With you permission, I did a few changes in your code to also accept input artifacts and input parameters (Little rusty that part, but I did it in a rush haha), and put it in a repo so anyone can used it as a example (I'm planning to put it in a medium article explaining how to implement CI/CD in Vertex Pipelines and of course I will mention you :D)

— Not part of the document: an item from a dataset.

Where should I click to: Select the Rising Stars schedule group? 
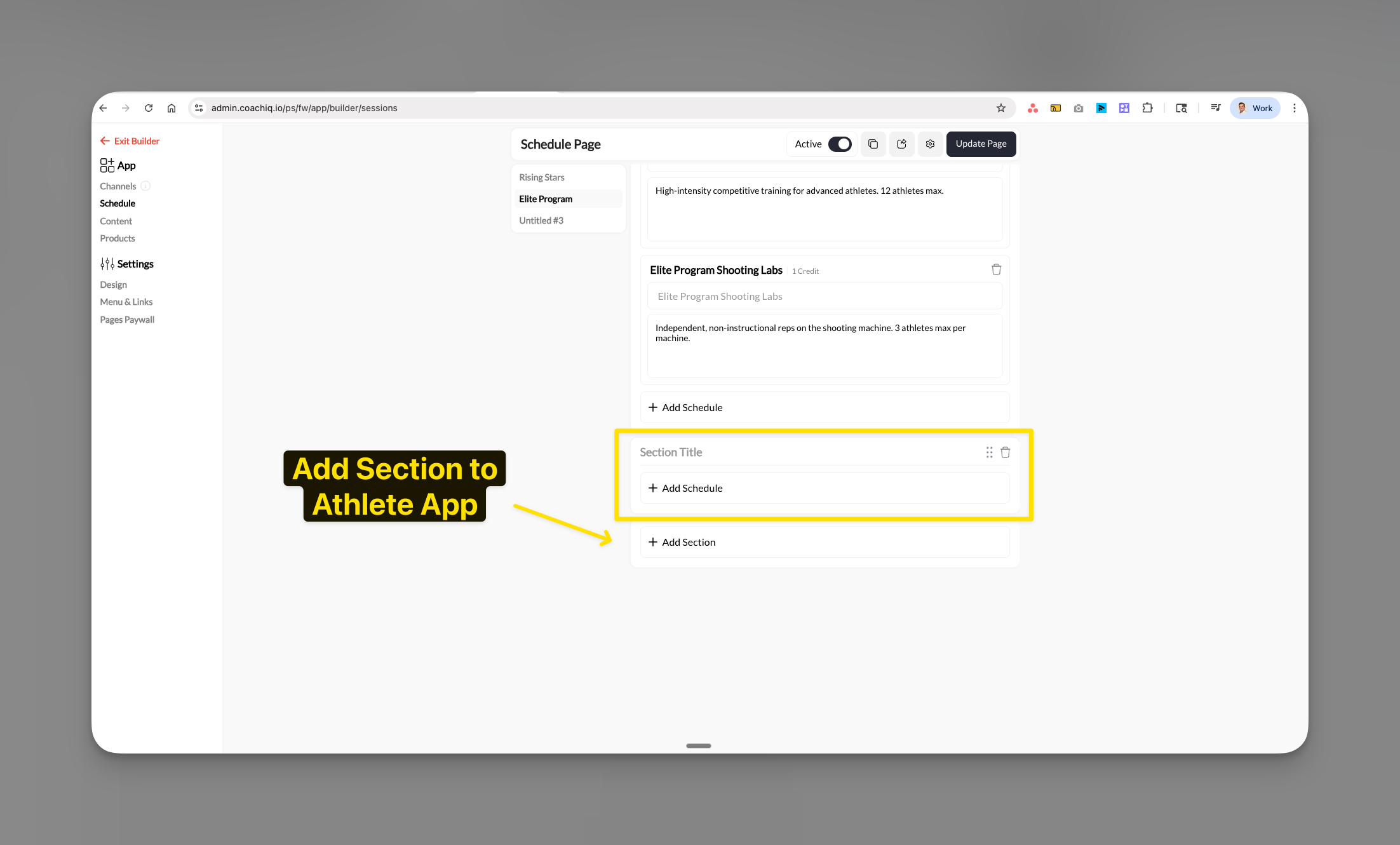(542, 177)

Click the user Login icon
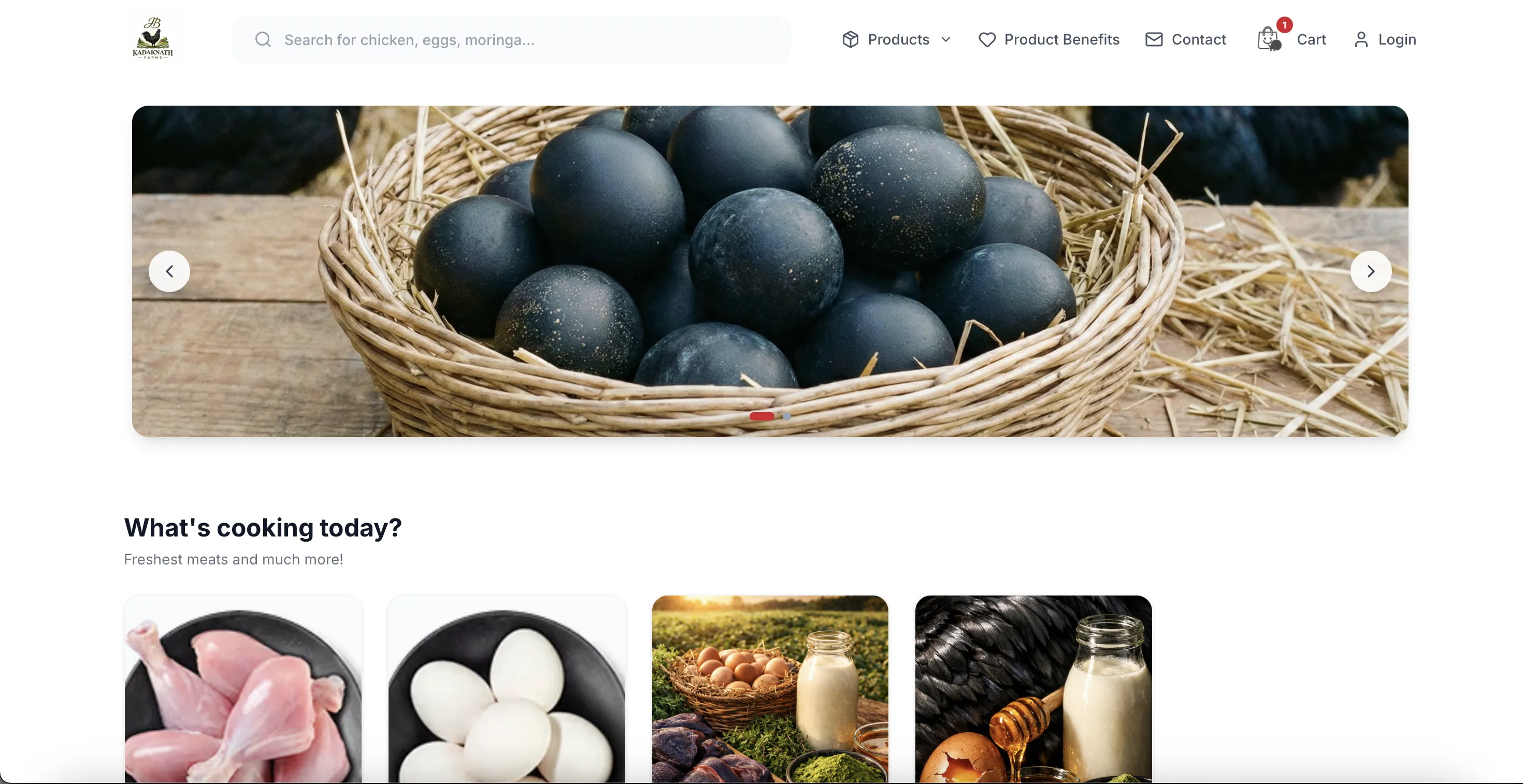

https://github.com/juansebashr/VertexPipelinesCICD

clemgaut commented 9 months ago

In kfp 2.x.x, a few things have changed regarding the executor manipulation. Here is an updated version of the solution proposed in https://github.com/kubeflow/pipelines/issues/6116#issuecomment-1059174206

from kfp import dsl
from kfp.dsl.executor import Executor
import argparse
import json

parser = argparse.ArgumentParser()
parser.add_argument("--executor_input", type=str, required=True) # --executor_input instead of --executor-input in 2.x.x

args = parser.parse_args()

# Load executor input
executor_input = json.loads(args.executor_input)

# Create executor
executor = Executor(executor_input, lambda x: x)

# Get output artifacts
metrics: dsl.Metrics = executor.get_output_artifact('metrics') # functions of executor can be used directly in 2.x.x
model: dsl.Model = executor.get_output_artifact('model')

# Log some metric
metrics.log_metric("accuracy", 0.9)

# Save model
with open(model.path, "w") as f:
    f.write("data")

# Save outputs
executor.write_executor_output() # This method is no longer private

To fill in the placeholder values in the --executor_input parameter, you should use {{$}} instead of {executorInput: null}. kfp has conveniently defined a class for that, here is an example of a call to the script above:

from kfp import dsl
# from kfp.dsl.placeholders import ExecutorInputPlaceholder # This import is no longer needed starting from kfp 2.5.0

@dsl.container_component
def custom_component_artifact_manipulation(
    model: dsl.Output[dsl.Model],
    metrics: dsl.Output[dsl.Metrics],
    # Other inputs/outputs if needed
):
    return dsl.ContainerSpec(
        image="<your_base_image>",
        command=[
            "python",
            "example_script.py", # example_script.py contains a code similar to the one in the above block
        ],
        args=[
            "--executor_input",
            dsl.PIPELINE_TASK_EXECUTOR_INPUT_PLACEHOLDER,# before kfp 2.5.0, ExecutorInputPlaceholder()._to_string() should be used
           # Your other arguments go here
        ],
    )
github-actions[bot] commented 4 months ago

This issue has been automatically marked as stale because it has not had recent activity. It will be closed if no further activity occurs. Thank you for your contributions.

github-actions[bot] commented 3 months ago

This issue has been automatically closed because it has not had recent activity. Please comment "/reopen" to reopen it.